The official exchange rate is about 1,900 pesos to the dollar; in the drug-infested Magdalena Medio region, dollars are so plentiful they can be bought for 1,000 pesos.

On May 23, the government announced the imposition of minimal controls on short-term capital, requiring "investors" bringing money into the country to deposit 40% of the total at the Central Bank for six months, at no interest, or to pay a fine of 9.4% of the total. President Alvaro Uribe told a meeting of the construction industry the day before the measures were announced, that such short-term capital used to be called "hot money, but today, very sophistically, it is called portfolio capital."

What the President did not say, is that the single greatest source of hot money flooding the country is the drug trade, against which the limited monetary measures just imposed, while not harmful, will do nothing. In fact, the peso revaluation has accelerated since the government's action, just as it did after the Central Bank imposed similar measures on offshore loans and deposits repatriated by local companies on May 6.
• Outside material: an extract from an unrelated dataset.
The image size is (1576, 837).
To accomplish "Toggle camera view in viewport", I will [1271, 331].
Lyndon LaRouche pointed out May 29 that what Colombia needs, for starters, is protective tariffs, to defend its trade and economy. Protective tariffs provide the framework under which monetary policies, including full exchange and capital controls, can work, he specified.
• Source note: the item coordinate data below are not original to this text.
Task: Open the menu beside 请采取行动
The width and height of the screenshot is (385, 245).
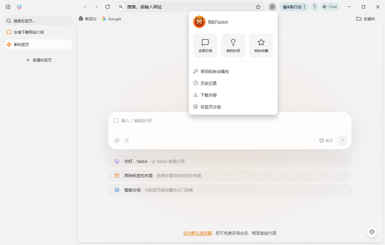Action: [304, 7]
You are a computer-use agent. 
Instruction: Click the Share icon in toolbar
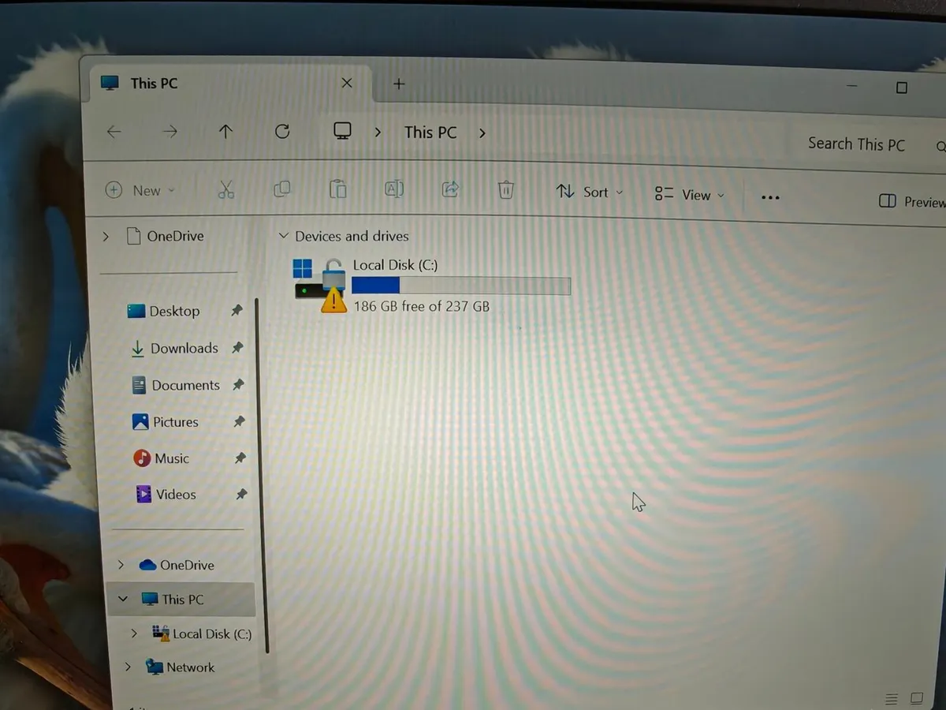[450, 189]
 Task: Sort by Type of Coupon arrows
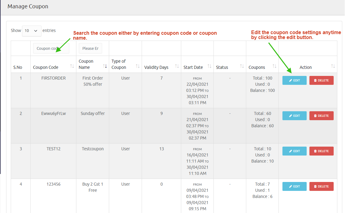coord(138,66)
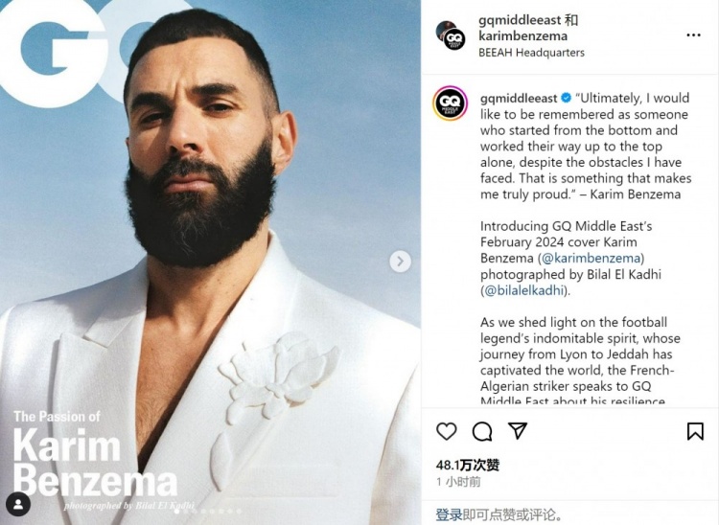Click the header profile avatar
The width and height of the screenshot is (719, 525).
coord(451,35)
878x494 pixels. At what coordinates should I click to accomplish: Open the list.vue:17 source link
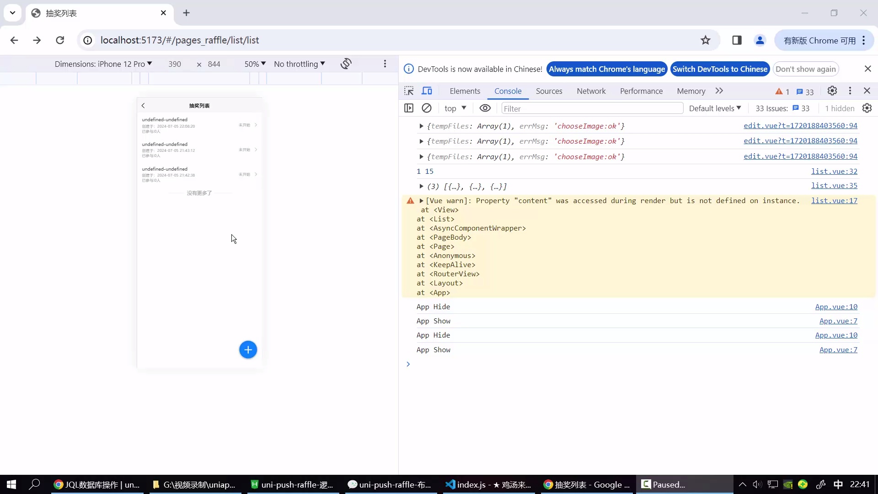point(834,201)
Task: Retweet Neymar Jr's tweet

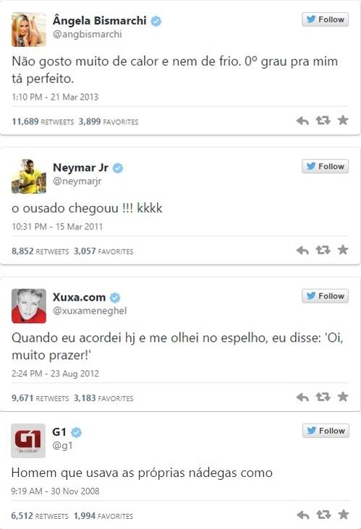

Mexican Workers: Overturn Social Security Privatization

May 30 (EIRNS)—Mexican President Felipe Calderón is finding that while it may be easy to pass financial reforms to loot the Mexican people, he may not have the political power to implement them. Protests are building around the country demanding that the privatization of the social security system for public sector workers of the ISSSTE (Social Security and Services Institute for State Employees), rammed through Congress on March 31, be rescinded. The protest has the potential to catalyze broader ferment against the Calderón regime itself, whose election was never accepted as legitimate by half the country.

One of the leaders of the drive to reverse the privatization is Agustín Rodríguez, secretary general of the Trade Union of the National Autonomous University of Mexico (STUNAM) and co-chair of the National Workers Union (UNT) labor federation. During the mobilization, he will hold an internationally broadcast dialogue June 14, with the leading anti-globalization strategist of the United States, Democratic Party leader Lyndon LaRouche, and Chilean labor leaders, on "Globalization Equals Fascism."
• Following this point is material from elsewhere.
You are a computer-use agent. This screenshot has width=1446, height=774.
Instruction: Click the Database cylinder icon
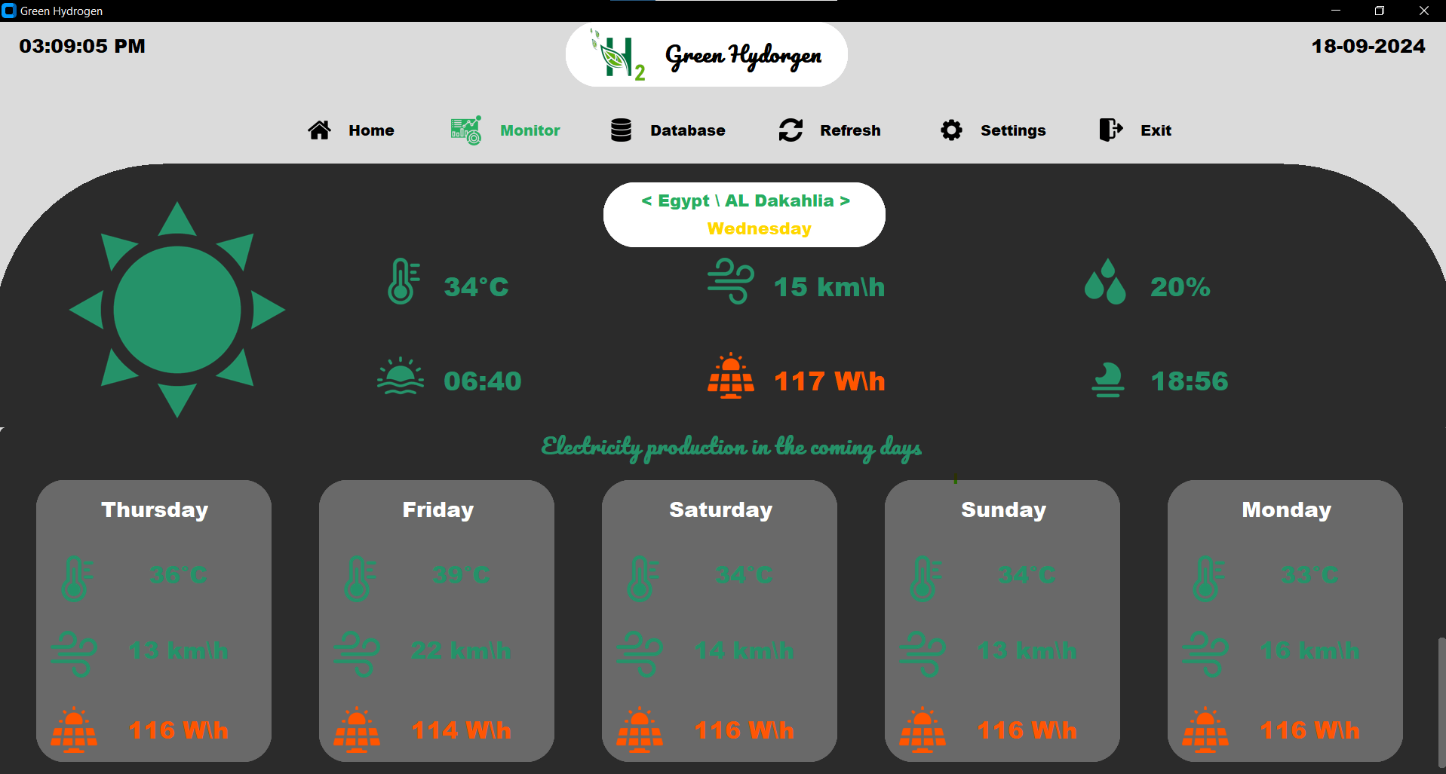621,130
Rodríguez announced on May 29 that the UNT and one of Mexico's teachers' federations, the National Teachers Coordinator (CNTE), have reached an agreement to coordinate actions to reverse the law, using everything from street protests and national strikes, to contesting the law in the courts. Already, hundreds of thousands of lawsuits seeking injunctions against the law have reportedly been filed, while CNTE activists have set up an encampment in front of ISSSTE headquarters, from which they are deploying daily protests. Plans for a national strike are under discussion.

Feeling the heat, President Calderón personally began campaigning in defense of the rotten law on May 29, complaining that the reform is "misunderstood," and without it, the country would have gone bankrupt.

Argentine LYM Brings FDR Legacy to Economics Seminar

May 29 (LPAC)—The LaRouche Youth Movement (LYM) took the opportunity of the First International Economics Seminar, sponsored by the Economics Department at the National University of Buenos Aires (UBA), to organize at the campus.

The opening session of the event included the 2006 Nobel Prize winner in Economics Edmund Phelps, who, apparently displeased with President Néstor Kirchner's anti-IMF economic policies, told the government it should act to improve its "image" with foreign financial markets.

LYM leader Betiana González approached Finance Minister Felisa Micelli, who attended, but did not speak, and handed her some literature, including Lyndon LaRouche's statement of support for the Bank of the South, the LYM Internet publication Prometeo (Prometheus), and EIR. Miceli responded warmly, "good, thanks very much." When González remarked that "a new economic order must be created, Minister," Miceli firmly stated, "Well, that's your mission: to work, fight, organize!" González concluded the exchange with, "It has to be with Franklin Roosevelt's legacy!"